-------- EXERCISE MATERIAL
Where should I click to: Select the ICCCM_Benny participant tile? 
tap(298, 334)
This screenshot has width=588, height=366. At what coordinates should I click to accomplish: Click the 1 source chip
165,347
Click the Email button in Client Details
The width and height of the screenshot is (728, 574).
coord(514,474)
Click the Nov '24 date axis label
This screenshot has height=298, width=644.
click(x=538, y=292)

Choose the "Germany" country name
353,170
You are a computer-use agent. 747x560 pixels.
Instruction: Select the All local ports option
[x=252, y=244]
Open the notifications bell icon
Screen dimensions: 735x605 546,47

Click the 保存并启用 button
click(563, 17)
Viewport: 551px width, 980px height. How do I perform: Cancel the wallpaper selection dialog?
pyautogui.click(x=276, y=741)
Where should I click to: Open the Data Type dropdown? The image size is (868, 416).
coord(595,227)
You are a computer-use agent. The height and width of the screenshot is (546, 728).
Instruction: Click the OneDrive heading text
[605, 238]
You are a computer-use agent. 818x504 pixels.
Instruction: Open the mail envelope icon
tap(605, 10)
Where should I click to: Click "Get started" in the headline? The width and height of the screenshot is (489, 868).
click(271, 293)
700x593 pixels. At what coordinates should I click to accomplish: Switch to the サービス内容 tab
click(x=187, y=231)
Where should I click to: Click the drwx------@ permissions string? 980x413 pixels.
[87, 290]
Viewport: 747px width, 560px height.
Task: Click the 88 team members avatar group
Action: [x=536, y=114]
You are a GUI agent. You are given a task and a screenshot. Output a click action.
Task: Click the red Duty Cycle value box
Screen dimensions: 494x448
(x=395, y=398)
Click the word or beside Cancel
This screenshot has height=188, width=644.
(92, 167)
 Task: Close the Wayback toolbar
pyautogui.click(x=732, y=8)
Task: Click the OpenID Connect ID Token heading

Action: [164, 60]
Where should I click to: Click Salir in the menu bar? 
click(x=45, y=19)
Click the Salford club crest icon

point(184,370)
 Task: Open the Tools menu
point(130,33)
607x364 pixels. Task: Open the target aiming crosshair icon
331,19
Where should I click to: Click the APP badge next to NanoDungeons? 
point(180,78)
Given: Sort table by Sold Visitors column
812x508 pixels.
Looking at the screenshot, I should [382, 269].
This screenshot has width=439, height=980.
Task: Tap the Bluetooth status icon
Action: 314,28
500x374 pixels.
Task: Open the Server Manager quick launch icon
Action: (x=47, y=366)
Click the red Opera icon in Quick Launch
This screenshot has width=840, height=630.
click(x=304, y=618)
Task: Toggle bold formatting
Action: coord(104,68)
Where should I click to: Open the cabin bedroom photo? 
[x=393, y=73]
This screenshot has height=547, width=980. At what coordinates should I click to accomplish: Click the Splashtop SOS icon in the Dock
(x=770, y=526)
----------------
■ **WORK REQUIRED**
Set the listing above down again exactly.

■ **ANSWER TO THIS EXERCISE**
Where should I click to: Select the ICCCM_Benny participant tile? 
tap(298, 334)
This screenshot has width=588, height=366. At what coordinates should I click to accomplish: Click the 1 source chip
165,347
Click the Email button in Client Details
The width and height of the screenshot is (728, 574).
coord(514,474)
Click the Nov '24 date axis label
This screenshot has height=298, width=644.
click(x=538, y=292)

Choose the "Germany" country name
353,170
You are a computer-use agent. 747x560 pixels.
Instruction: Select the All local ports option
[x=252, y=244]
Open the notifications bell icon
Screen dimensions: 735x605 546,47

Click the 保存并启用 button
click(563, 17)
Viewport: 551px width, 980px height. How do I perform: Cancel the wallpaper selection dialog?
pyautogui.click(x=276, y=741)
Where should I click to: Open the Data Type dropdown? The image size is (868, 416).
coord(595,227)
You are a computer-use agent. The height and width of the screenshot is (546, 728).
Instruction: Click the OneDrive heading text
[605, 238]
You are a computer-use agent. 818x504 pixels.
Instruction: Open the mail envelope icon
tap(605, 10)
Where should I click to: Click "Get started" in the headline? The width and height of the screenshot is (489, 868).
click(271, 293)
700x593 pixels. At what coordinates should I click to accomplish: Switch to the サービス内容 tab
click(x=187, y=231)
Where should I click to: Click the drwx------@ permissions string? 980x413 pixels.
[87, 290]
Viewport: 747px width, 560px height.
Task: Click the 88 team members avatar group
Action: [x=536, y=114]
You are a GUI agent. You are given a task and a screenshot. Output a click action.
Task: Click the red Duty Cycle value box
Screen dimensions: 494x448
(x=395, y=398)
Click the word or beside Cancel
This screenshot has height=188, width=644.
(92, 167)
 Task: Close the Wayback toolbar
pyautogui.click(x=732, y=8)
Task: Click the OpenID Connect ID Token heading

Action: [164, 60]
Where should I click to: Click Salir in the menu bar? 
click(x=45, y=19)
Click the Salford club crest icon

point(184,370)
 Task: Open the Tools menu
point(130,33)
607x364 pixels. Task: Open the target aiming crosshair icon
331,19
Where should I click to: Click the APP badge next to NanoDungeons? 
point(180,78)
Given: Sort table by Sold Visitors column
812x508 pixels.
Looking at the screenshot, I should [382, 269].
This screenshot has width=439, height=980.
Task: Tap the Bluetooth status icon
Action: 314,28
500x374 pixels.
Task: Open the Server Manager quick launch icon
Action: (x=47, y=366)
Click the red Opera icon in Quick Launch
This screenshot has width=840, height=630.
click(x=304, y=618)
Task: Toggle bold formatting
Action: coord(104,68)
Where should I click to: Open the cabin bedroom photo? 
[x=393, y=73]
This screenshot has height=547, width=980. At what coordinates should I click to accomplish: Click the Splashtop SOS icon in the Dock
(x=770, y=526)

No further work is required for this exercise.